Helping a Friend in Trouble
Do you have a friend who…
- Gets drunk or high on a regular basis
- Drinks and drives
- Is getting into trouble with the law
- Sneaks prescription or over-the-counter medications from his parents’ medicine cabinet
- Goes to frequent “pharm” parties and takes different combinations of prescription drugs
- Says things like, “I can stop drinking or using drugs any time I want to,” but doesn’t
- Lies to you or avoids you in order to get drunk or high
- Has given up activities, friendships, and hobbies he used to enjoy
- Pressures you or others to drink or do drugs
- Has frequent hangovers or blackouts and can’t remember what she did the night before while drinking
- Doesn’t seem to care about anything but getting drunk or high
- Talks about suicide or feelings of hopelessness or depression
These are all signs of a problem. Most people don’t ask for help, and many don’t even admit there’s a problem until they hit “rock bottom.” It’s especially difficult for teens to see the signs of a problem because they think they can control their use, or that addiction isn’t something that could happen to them.
People use drugs and alcohol for all sorts of reasons. Usually, there is some emotional void or dissatisfaction toward life, and often there is an underlying mental illness like depression. Some teens think drugs will help them perform better in school, get in with the popular crowd, become a better athlete, or get attention from family or friends. Some are exceedingly stressed, socially isolated, or depressed and are looking to escape their worries.
Whatever the reason, your friend is turning to drugs or alcohol to meet some personal or emotional need. Ask yourself, “What kind of friend are you?” The kind who roots on or ignores friends who are doing drugs, failing classes, and destroying relationships? Or the kind who sees a problem, figures out what to say and do, and takes action?
The potential consequences are too severe to risk doing nothing. Talk with your friend about what’s happening in his life and help him find ways to meet his needs in healthier ways. Drugs don’t solve problems – they simply mask feelings and issues that will worsen if they aren’t addressed. See if your friend would be willing to talk to someone about his drug or alcohol use, and offer informational resources like this one that he can find on the Internet.

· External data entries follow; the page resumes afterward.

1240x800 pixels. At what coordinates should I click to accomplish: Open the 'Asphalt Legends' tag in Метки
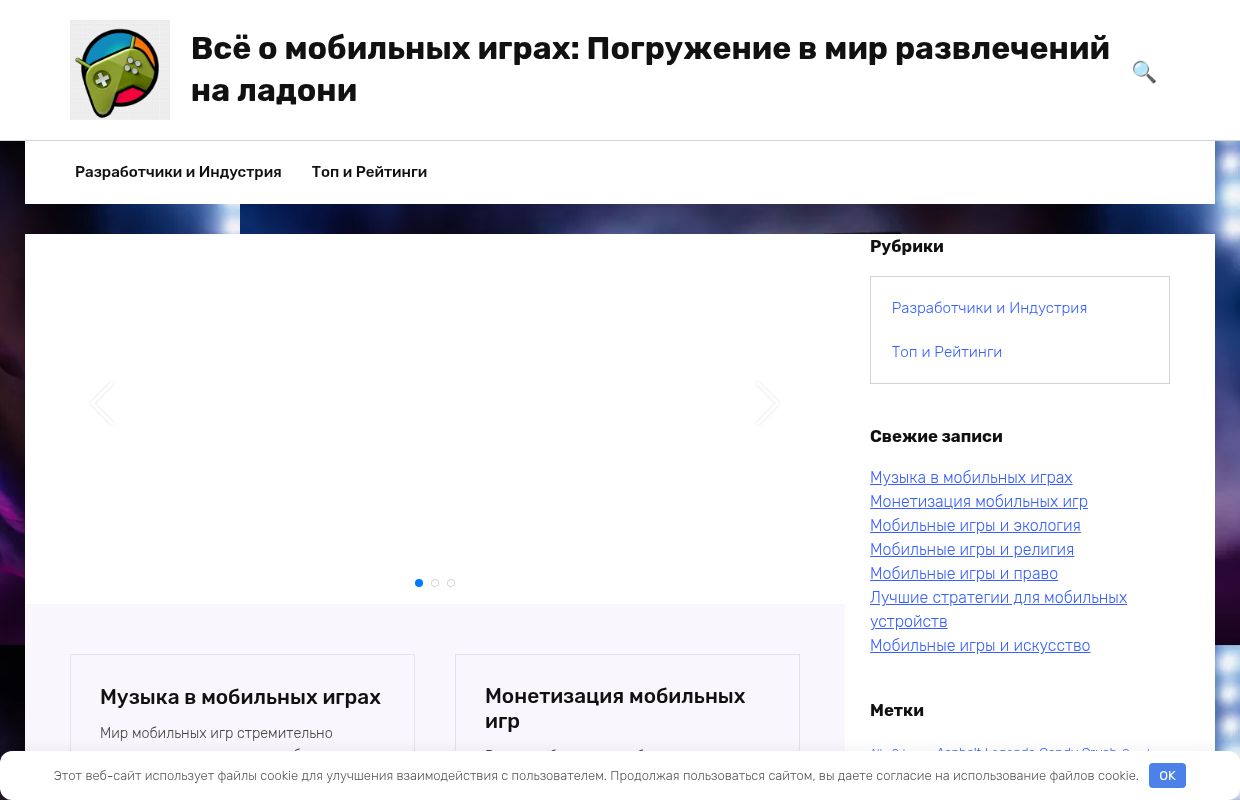point(985,754)
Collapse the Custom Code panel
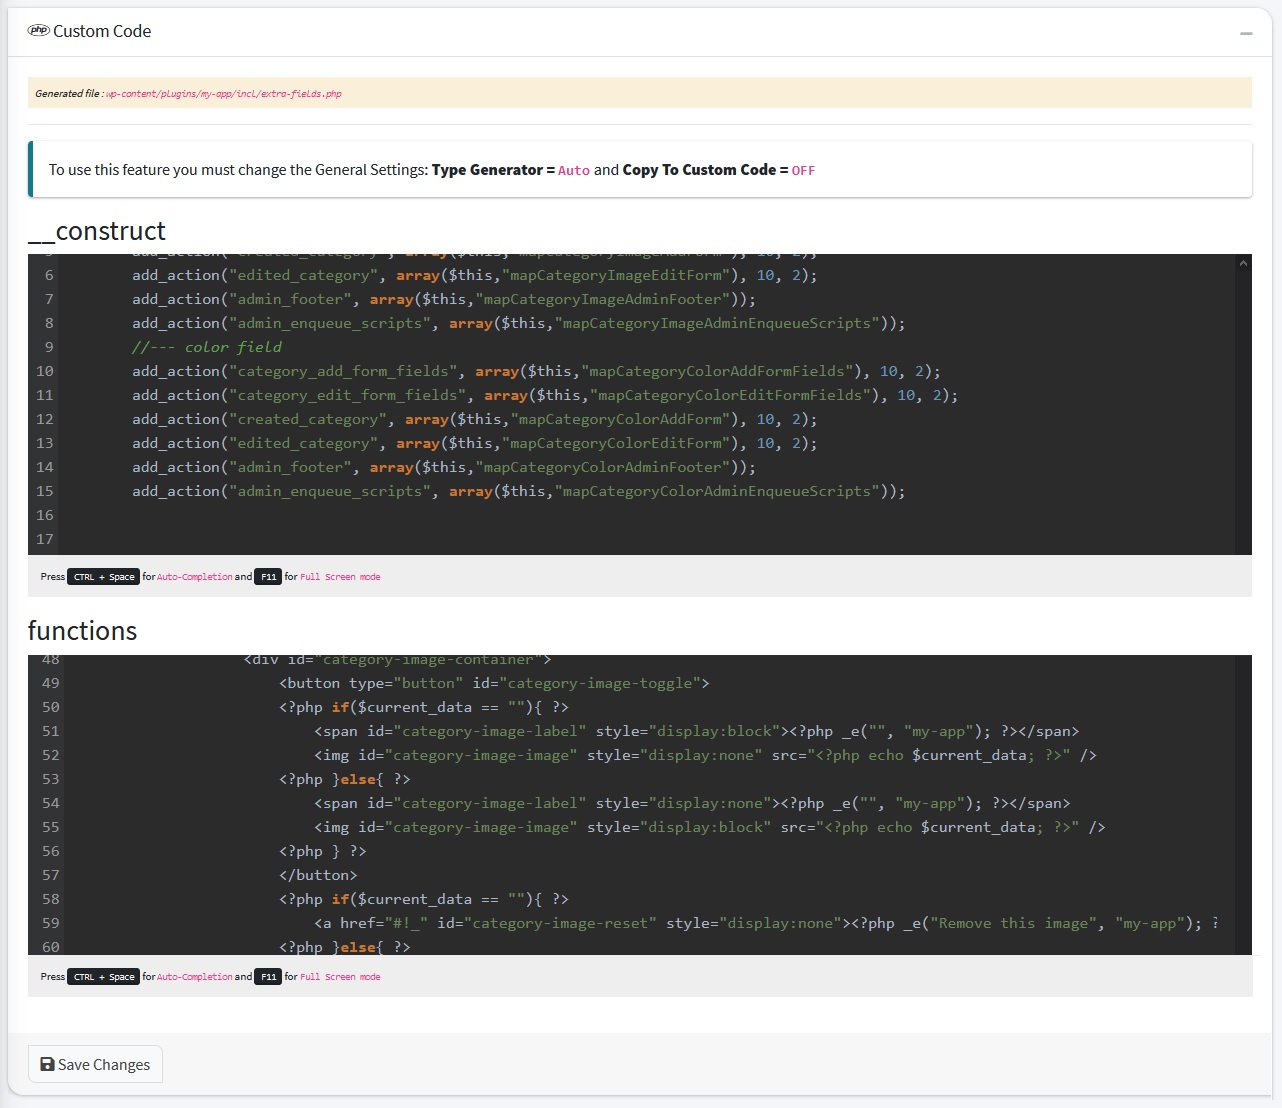This screenshot has height=1108, width=1282. [x=1246, y=33]

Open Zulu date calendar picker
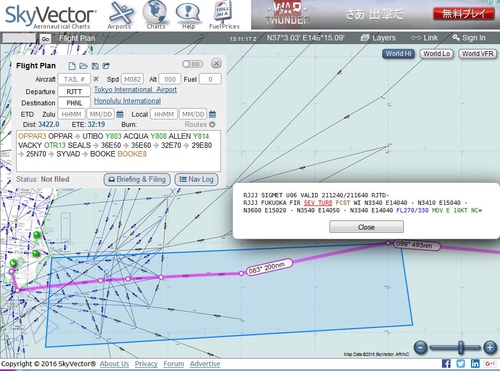pyautogui.click(x=120, y=114)
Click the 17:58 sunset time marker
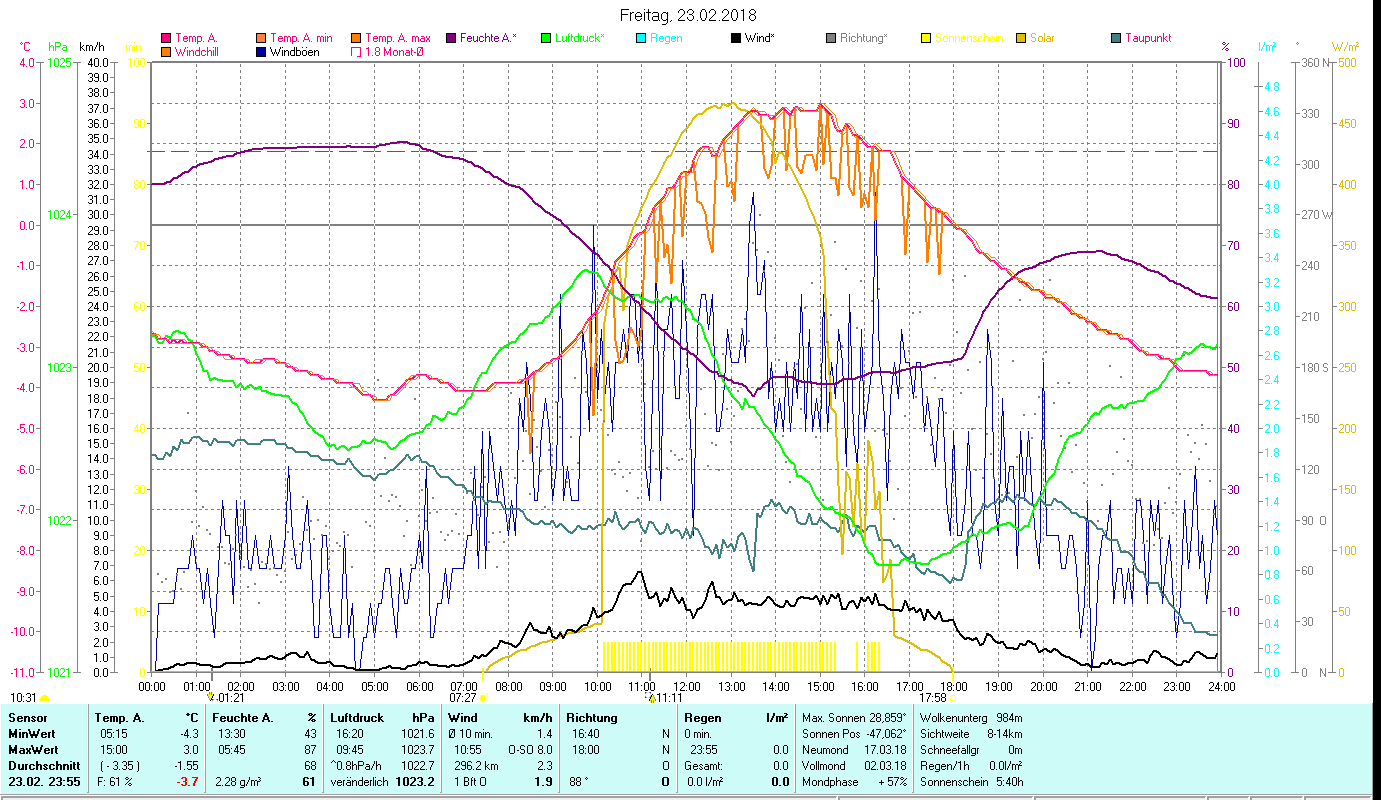The image size is (1381, 800). click(932, 698)
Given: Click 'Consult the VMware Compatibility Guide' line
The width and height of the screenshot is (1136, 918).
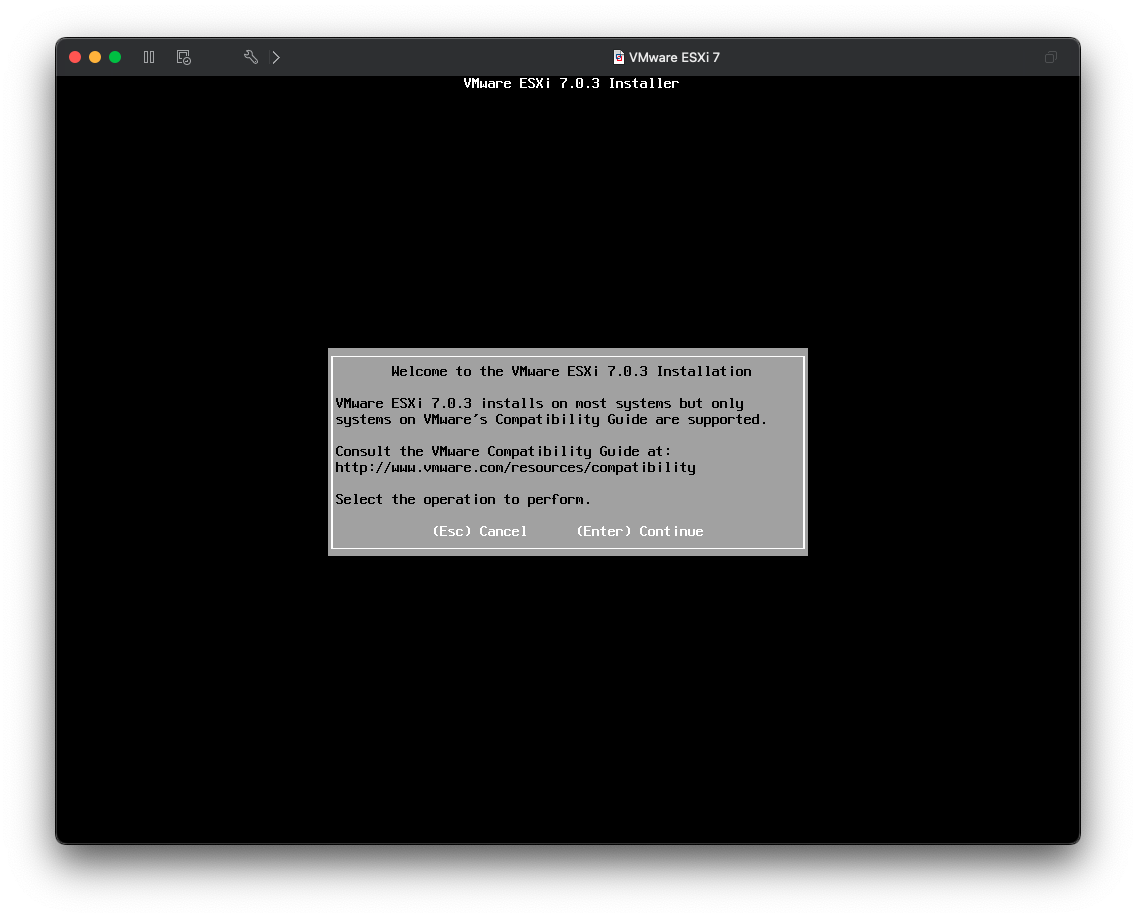Looking at the screenshot, I should (503, 451).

From personal experience with parents and teachers, you probably know that lectures and speeches won’t get you very far. Instead, offer tons of encouragement, praise, and understanding. You’ll have to summon every ounce of patience and compassion you have to get through to someone who doesn’t want help, but you’ll rest easy knowing you did the right thing.
Here are some guidelines to consider in planning how to approach your friend:
- Timing is important, so talk to your friend in a private place when he is sober and you have his full attention.
- Calmly talk about your feelings and concerns in a caring and understanding, but assertive, tone of voice, without hurling accusations or blame. Facing a drug problem can be scary and will require a great deal of honesty and accountability on your friend’s part. Conflict can be a real turn-off, especially for someone who doesn’t want to admit she has a problem.
- Give specific examples of occasions when you were worried about your friend’s drug or alcohol use, and express your sincere desire to help. Highlight the aspects of your friend’s personality that you miss when they are clouded by drugs or alcohol. Then actively listen to his response.
- If you can, offer to go with your friend to get help from a trusted adult, a doctor, or a treatment program. If she won’t get help, plan a time to have a follow-up conversation.
Be prepared – your friend will probably do everything possible to deny or hide the problem, including getting mad at you, blaming others, or giving excuses. Remember that you can’t force your friend to get help and it’s ultimately his responsibility to get his life back on track.
If your friend continues using and won’t accept your help, talk to an understanding adult you trust, like a parent, a friend’s parent, teacher, or school counselor, and together figure out what steps you should take next. Ask this person to keep the conversation confidential. Perhaps your friend just needs a wake-up call; maybe he would benefit from attending a few Alcoholics or Narcotics Anonymous meetings; or maybe the problem is serious enough to warrant professional help.
There’s a difference between ratting someone out and getting them help. All you can do I be there to offer support and encouragement. After all, you may be the only one willing to reach out and help, and your concern may be just what your friend needs. Your friend may not appreciate your efforts now, but he may be thanking you for saving his life down the road.
For additional support, find a local Al-Anon or Alateen meeting, where you can learn more about coping with alcohol and drug use problems free of charge. Your friend’s drug or alcohol habit may be putting you at risk, so always remember to put yourself first. One message you’ll hear repeated over and over again is that helping others is often the best way to help yourself.